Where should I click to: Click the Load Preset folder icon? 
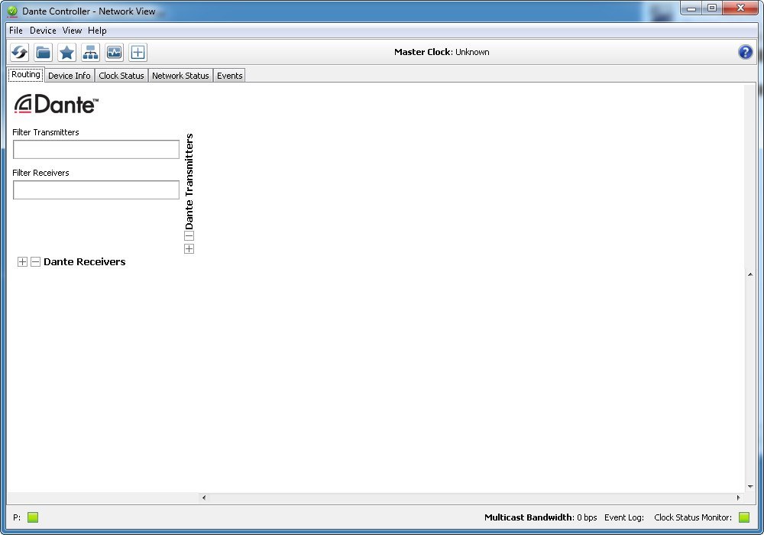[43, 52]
* * *
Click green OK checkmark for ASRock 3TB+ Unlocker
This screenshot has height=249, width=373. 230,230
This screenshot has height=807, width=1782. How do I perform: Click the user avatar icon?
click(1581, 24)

Task objective => Count the lines in the listing above that contain the string "height". Reply with the number only.

Result => 2